だけど、日葵は私が日生くんのことをどう思っているかを知らないはずだ。だから、一緒にいるだけで嬉しいなんて言葉が出てくるのは普通のことだと思う。
きっと、私がおかしいんだ。
私が好き。それは嬉しい。だけど、日生くんには申し訳ないと思うことがある。一緒に登下校をすることが嫌ではない。それは良いんだけど、特別遊びに行きたいとかそういう気持ちが無かった。
私は塾の帰り道、駅のホームで日生くんと一緒にいた。
「クリスマスのこと、ごめん」
「ううん。こっちこそ、ちゃんと言わなかったから」
私の謝罪に日生くんは怒ることもなく、むしろ、自分の方こそ悪かったという感じで返事をしてくれた。それがすごく申し訳なくて、日生くんから目線を反らしてしまった。

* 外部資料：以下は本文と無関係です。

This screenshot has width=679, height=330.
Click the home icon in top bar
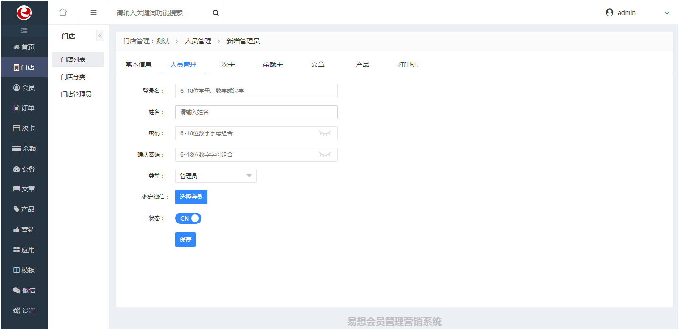point(63,13)
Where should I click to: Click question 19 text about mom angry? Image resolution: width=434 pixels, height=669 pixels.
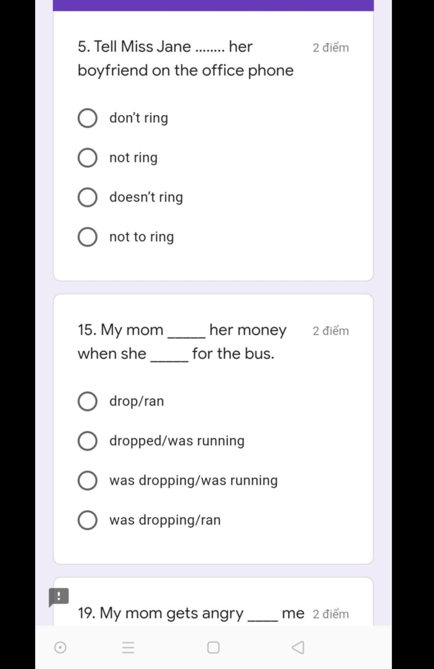(x=191, y=613)
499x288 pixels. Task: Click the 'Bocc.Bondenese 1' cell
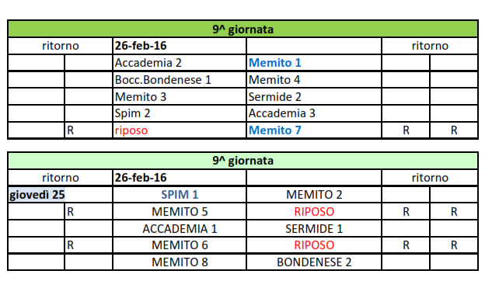click(180, 80)
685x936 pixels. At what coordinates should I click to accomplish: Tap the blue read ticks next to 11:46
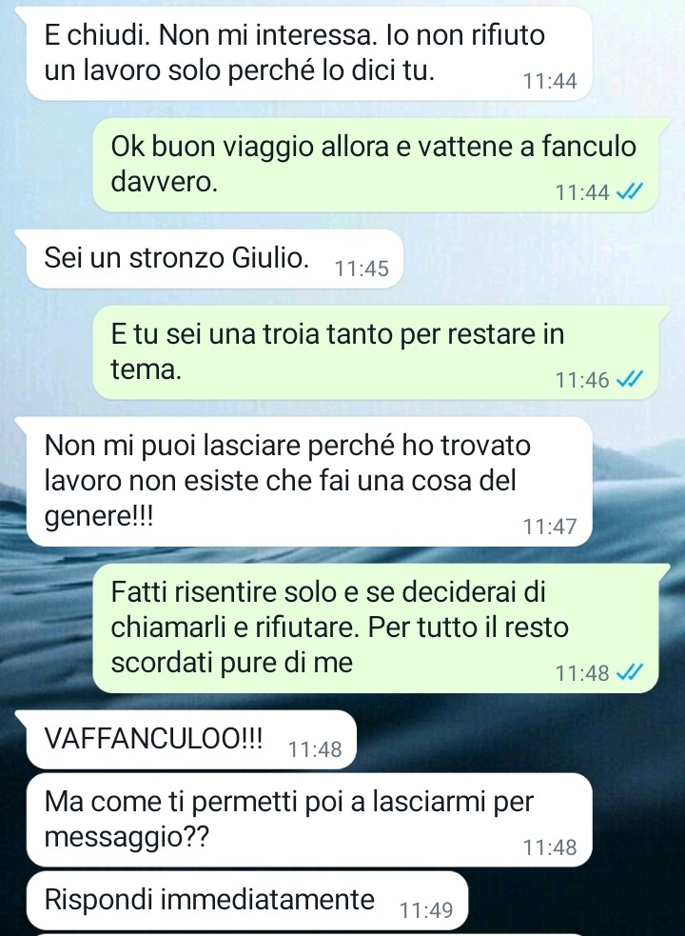pos(629,379)
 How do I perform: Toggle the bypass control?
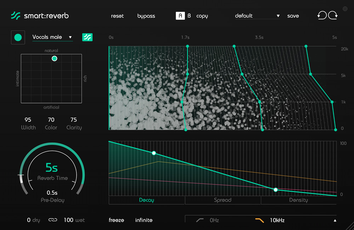(x=146, y=16)
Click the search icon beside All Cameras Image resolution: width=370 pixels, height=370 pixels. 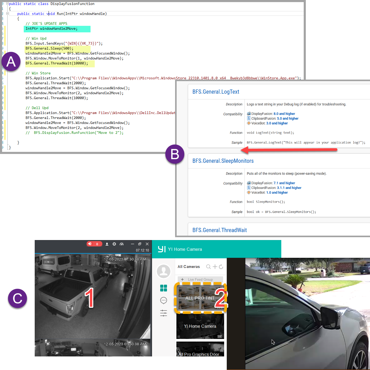point(208,267)
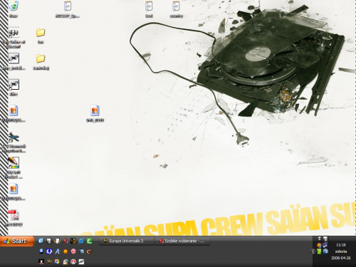Viewport: 356px width, 267px height.
Task: Open the Adobe PDF file on desktop
Action: click(x=14, y=218)
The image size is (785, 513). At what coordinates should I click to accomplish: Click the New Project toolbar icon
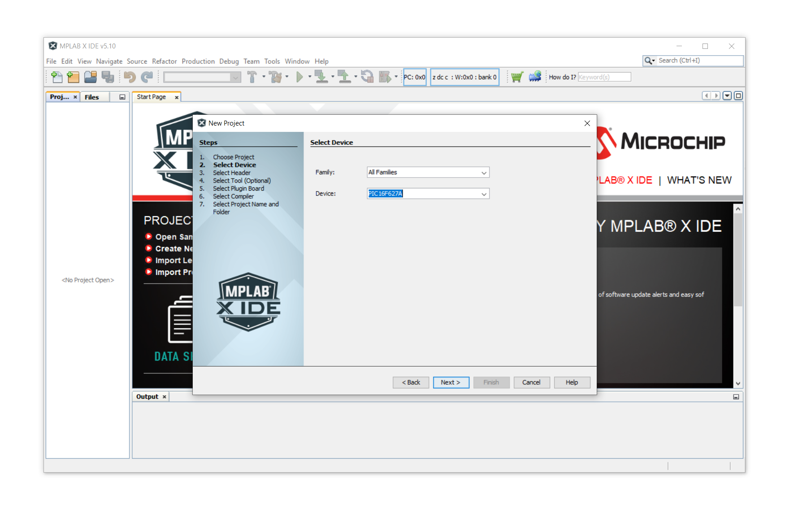73,77
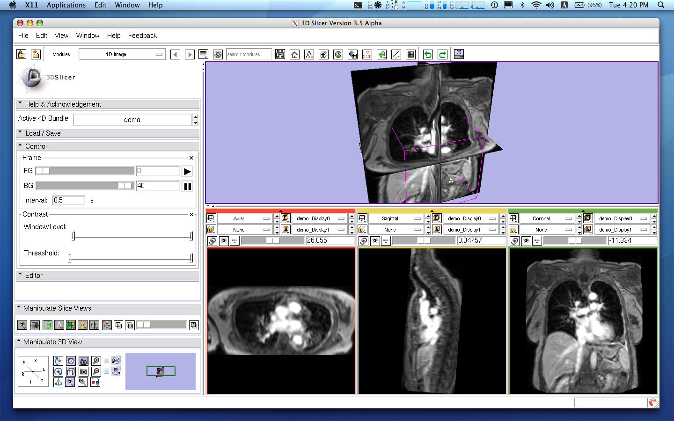Click the link slices icon in Axial viewer

(212, 241)
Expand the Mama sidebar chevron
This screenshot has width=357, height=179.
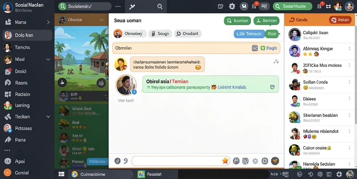click(48, 22)
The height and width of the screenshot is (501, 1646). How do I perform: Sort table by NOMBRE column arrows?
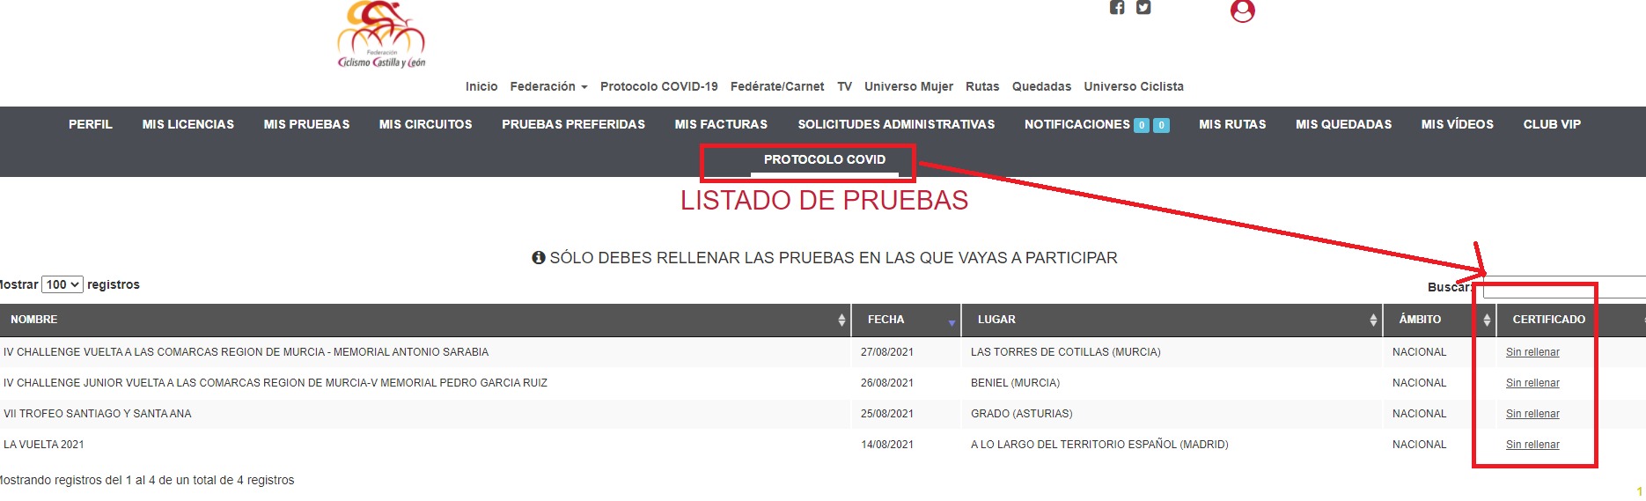[841, 320]
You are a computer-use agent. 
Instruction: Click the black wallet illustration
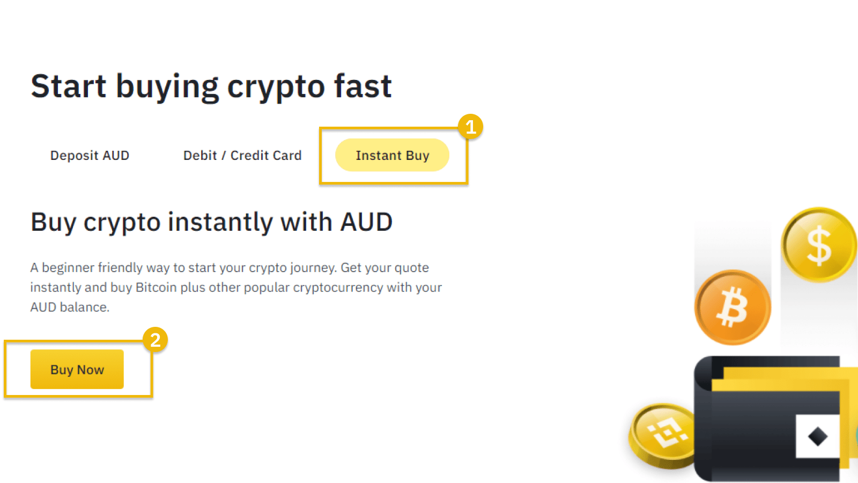point(772,419)
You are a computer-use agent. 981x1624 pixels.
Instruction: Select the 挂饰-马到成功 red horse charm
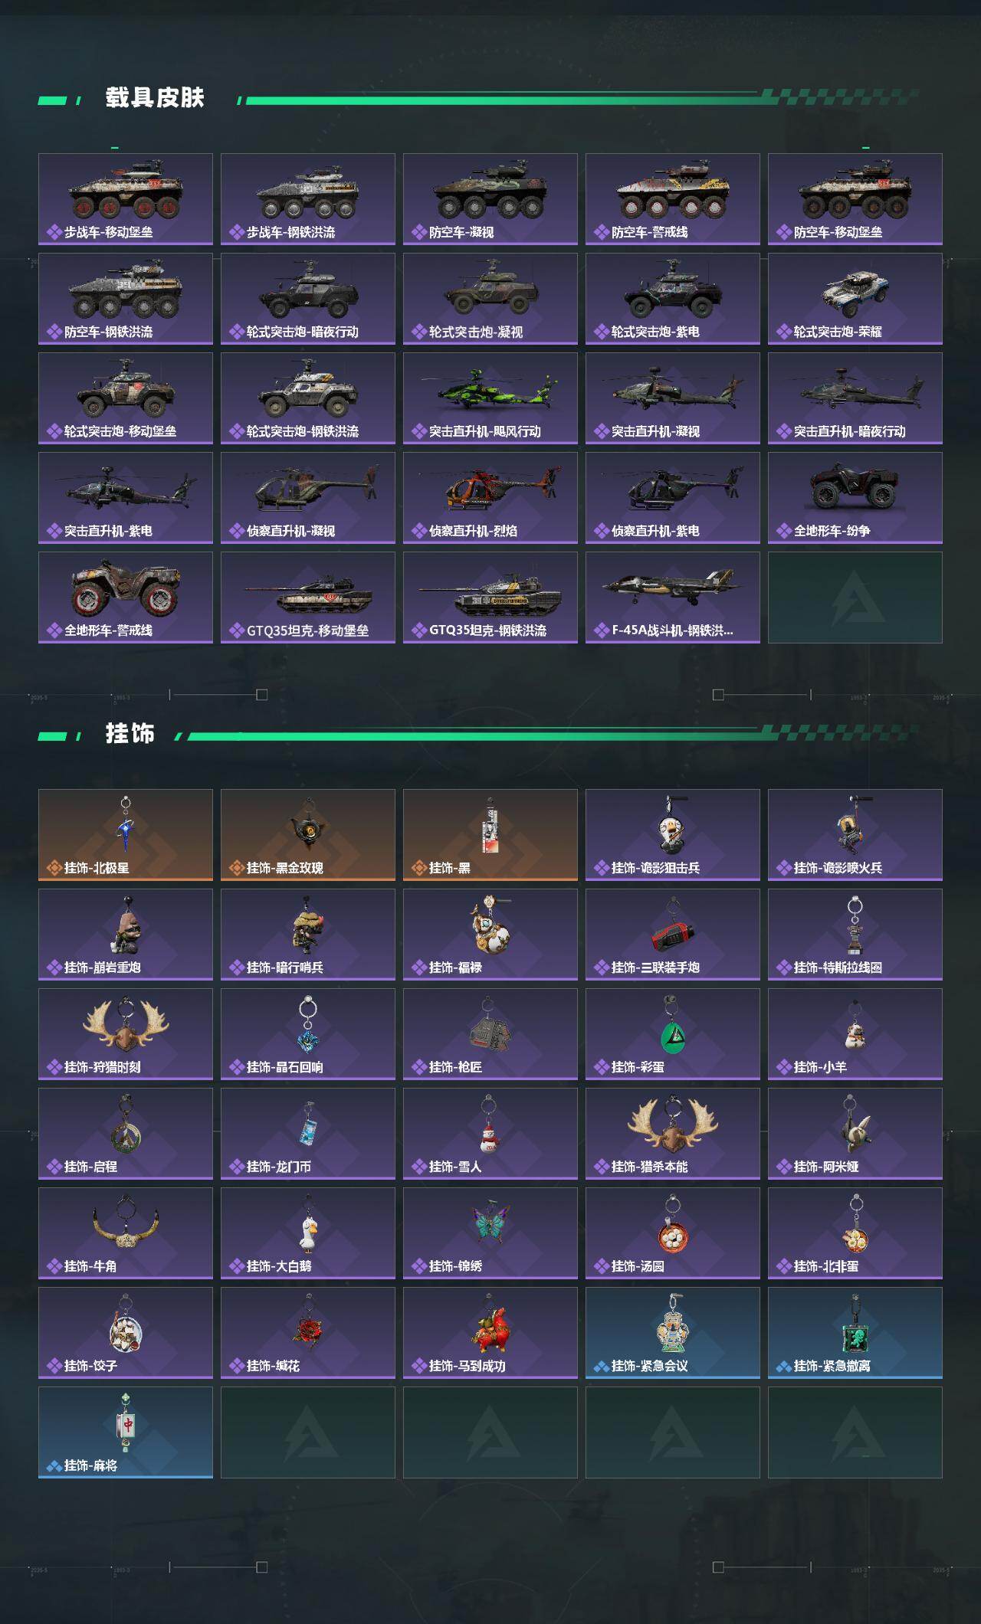pyautogui.click(x=491, y=1333)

「なにか埋め合わせでもしたいんだけど……いつ都合良いかな?」
「埋め合わせ?」
埋め合わせと口にしたはいいものの、具体的に何をするのかと問われると何も考えていなかったから、返事には困ってしまう。
「一緒に、遊びに……行くとか?」
そう言ってみたものの、別に遊びたいわけじゃない。ただ、自分の部屋に呼んで、中を見られるよりかは外で会う方がマシだと思った。そんなことを考えて、その程度の返事しかできない私は自己中心的で心苦しい。
「うん。行く。行きたい」
日生くんは嬉しそうにニコッとした。
その表情を見て、まだ付き合って間もないのに、早く別れてしまった方が日生くんのためになるのではないかと考え始めていた。